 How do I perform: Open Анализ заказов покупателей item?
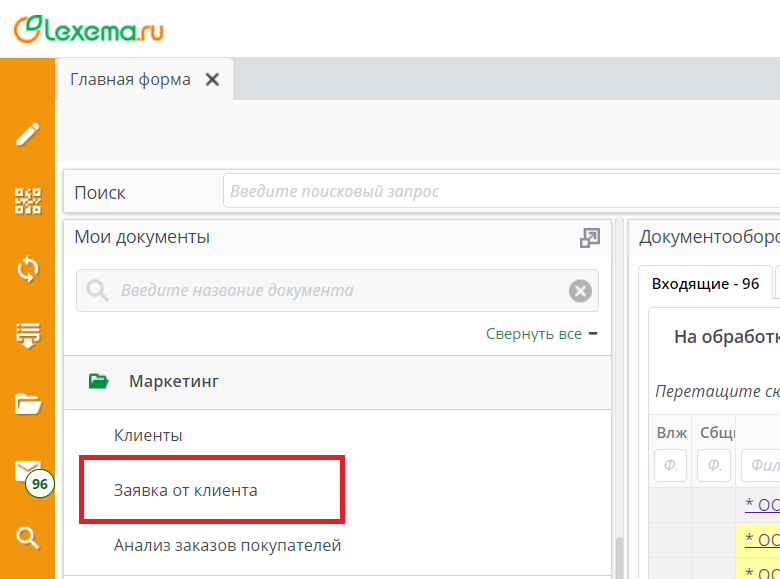(x=227, y=545)
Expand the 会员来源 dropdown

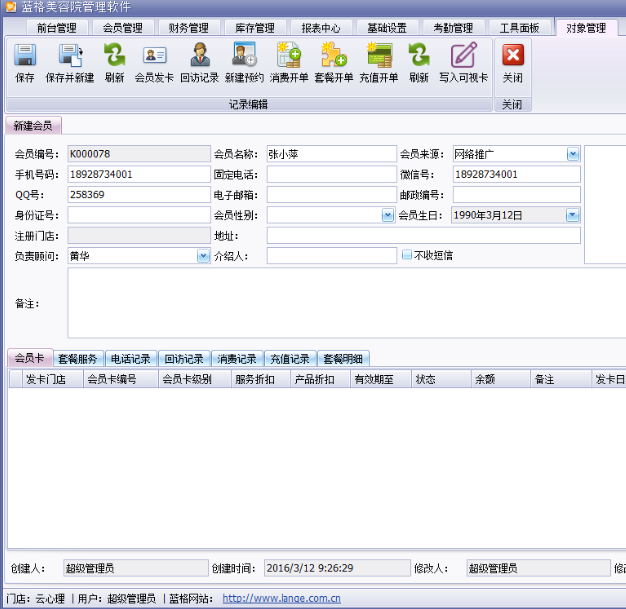(573, 154)
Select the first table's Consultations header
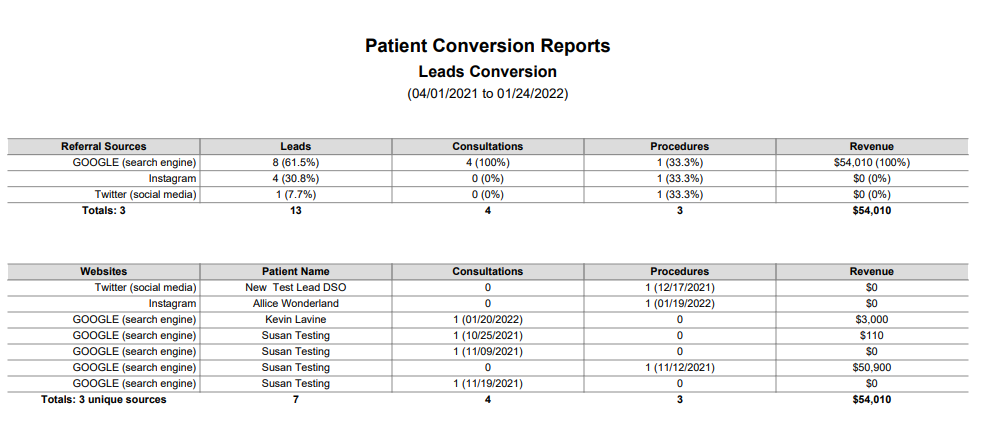999x438 pixels. [487, 146]
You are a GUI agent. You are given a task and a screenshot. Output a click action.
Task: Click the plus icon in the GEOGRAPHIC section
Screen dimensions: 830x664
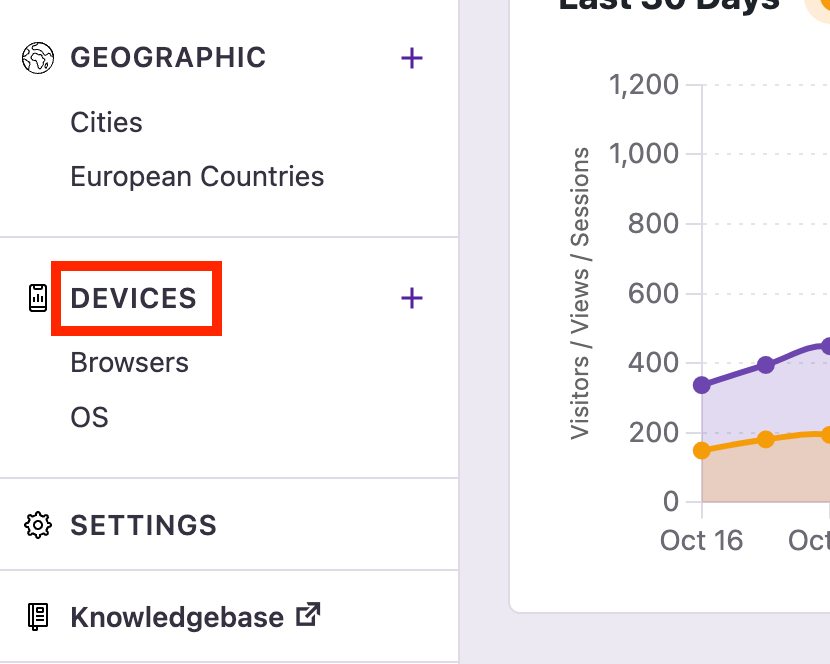tap(412, 58)
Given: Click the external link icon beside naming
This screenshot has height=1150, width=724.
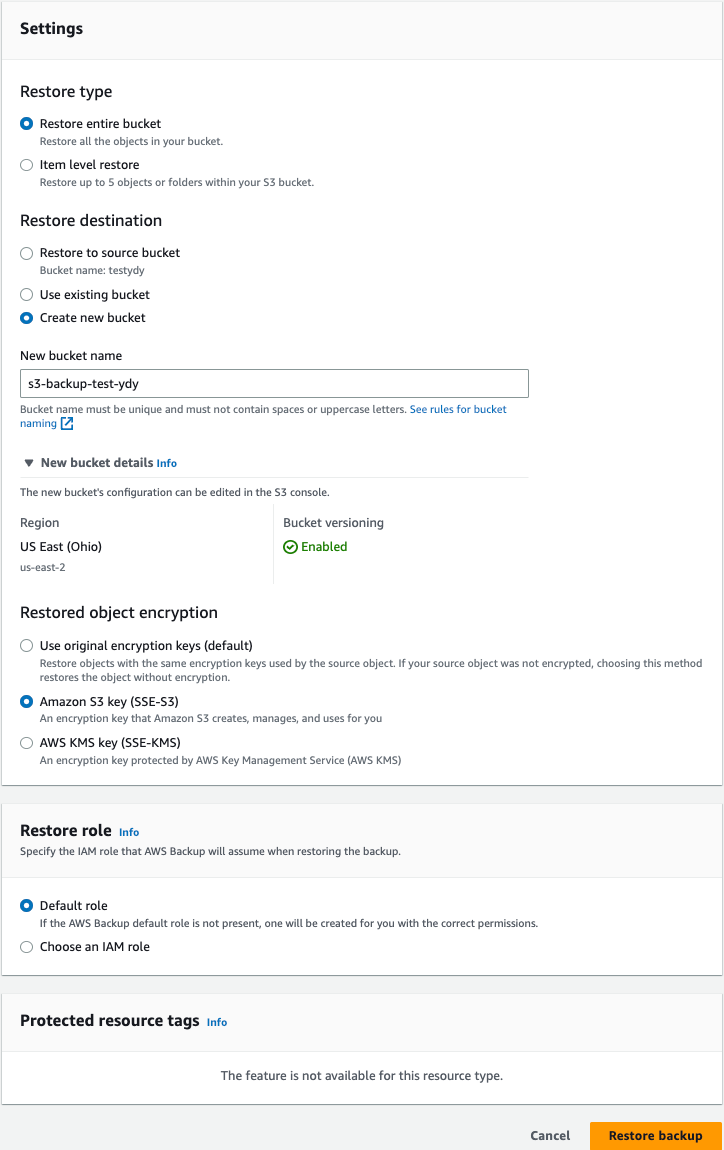Looking at the screenshot, I should point(67,424).
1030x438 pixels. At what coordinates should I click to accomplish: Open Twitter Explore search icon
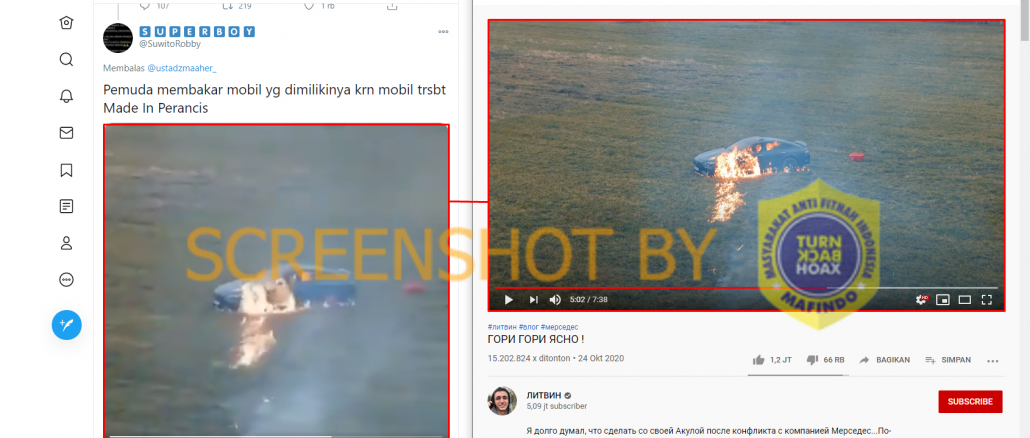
_ _ _ _ _ _ _
| ACTIVITY |
Quote exactly the lines from the one that contains "This screenshot has height=1150, width=724." through the end of the listing above, both ends included, leaving out the pictures.

| EXPECTED ANSWER |
This screenshot has height=1150, width=724.
Looking at the screenshot, I should point(67,424).
1030x438 pixels. At what coordinates should I click to accomplish: Open Twitter Explore search icon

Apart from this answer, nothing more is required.